Отец удивленно взглянул на нее.
— Вот как? — спросил он, а потом жестко добавил: — Ну, что ж, если и мать… И если вы, капитан, берете на себя ответственность… — Он оборвал фразу и вышел из дому, крепко притворив за собой дверь.
— Ответственность, ответственность, — раздраженно сказал Громов, — я ответственности не боюсь. — Он посмотрел на меня. — Только бог-то бог, а и сам не будь плох. Ежели медицина… — Он тоже оборвал себя и, сердито фыркая, ушел.
…Черт бы побрал эту медицину! Все как в воду глядели. Конечно, меня не пропустили: даже и смотреть не стали, как только узнали, что я недавно из Ленинграда. И сколько я там на комиссии ни клянчил, меня и слушать не стали — выпроводили. Хорошо еще, что в поликлинике были только чужие ребята: хоть не так стыдно.
Видеть мне никого не хотелось, и я долго шлялся по улицам, злясь на себя и на всех. Остановился я только у Дома Советов на проспекте Виноградова. Там есть памятник, который называется Обелиск Севера. Хороший памятник. На возвышении, опершись спиной на обелиск, стоит широкоплечий бородатый красивый мужик в свитере, в высоких меховых сапогах — унтах — и в шапке с длинными до пояса ушами. А за ним олень с огромными рогами, и мужчина этот положил оленю руку на загривок, как хозяин. Отличный мужик, настоящий покоритель Севера…
Почему они меня даже не осмотрели? Что я, хуже или слабее Морошки, что ли?
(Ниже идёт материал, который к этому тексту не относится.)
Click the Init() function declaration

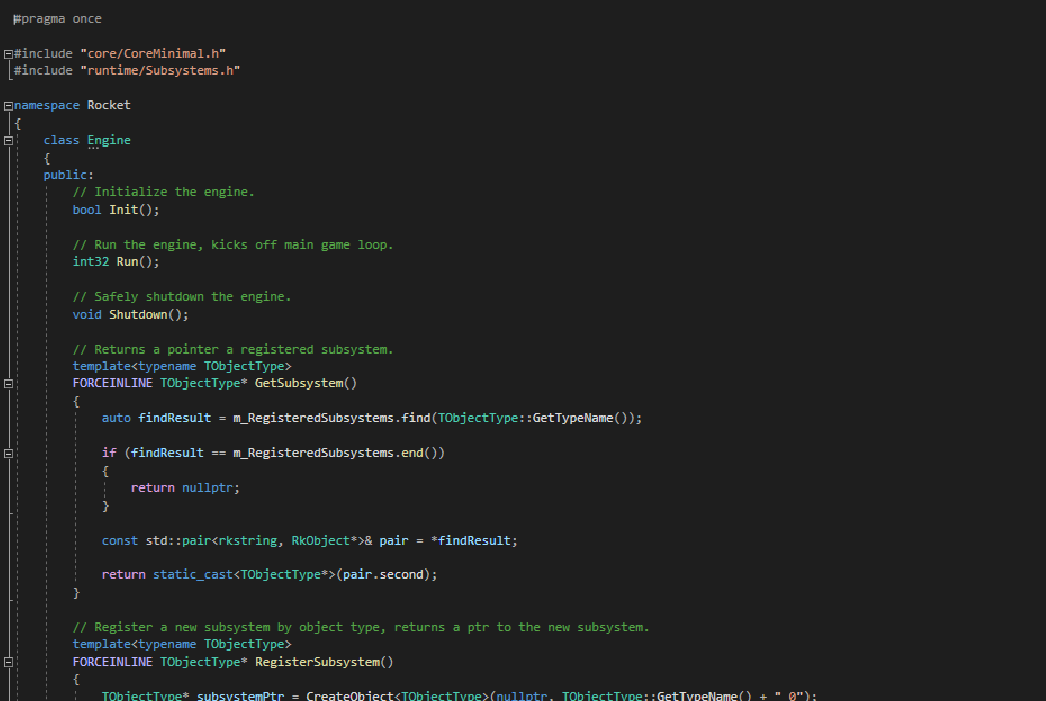coord(133,210)
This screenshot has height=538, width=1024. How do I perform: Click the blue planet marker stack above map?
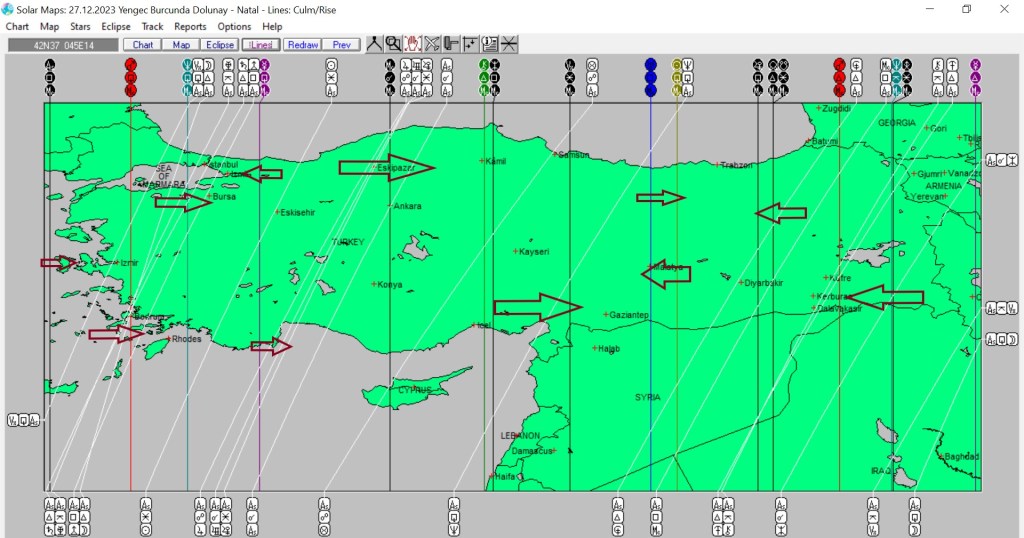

Ладно! Ирка, помню, мне говорила, что у меня маловато воли, а вместо воли — настырность, которая часто к добру не приводит. Приводит или не приводит — начихать. Куда надо приведет. Считай, Соколов, полдела сделано: худо-бедно, а родители согласились. А медицина… Ну, что ж, медицина? И я пошел искать Антона. Пришла мне в голову одна идейка — проще пареной репы…
Антона я нашел, но до этого на Поморской вдруг увидел одного из тех парней, которые отобрали у меня хлеб. Как его… Баланда, что ли, губошлеп этот. Он шагал неторопливо, вразвалочку и не оборачивался. Ему явно нечего было делать, и он то останавливался у пустых витрин магазинов, то нагибался и поднимал с тротуара недокуренную кем-то папиросу, доставал жестяную коробочку и, растирая папиросу пальцами, высыпал туда табак. А иногда он лениво гнал перед собой пустую консервную банку из-под тушенки. Веселился, как мог. И я начал красться за ним.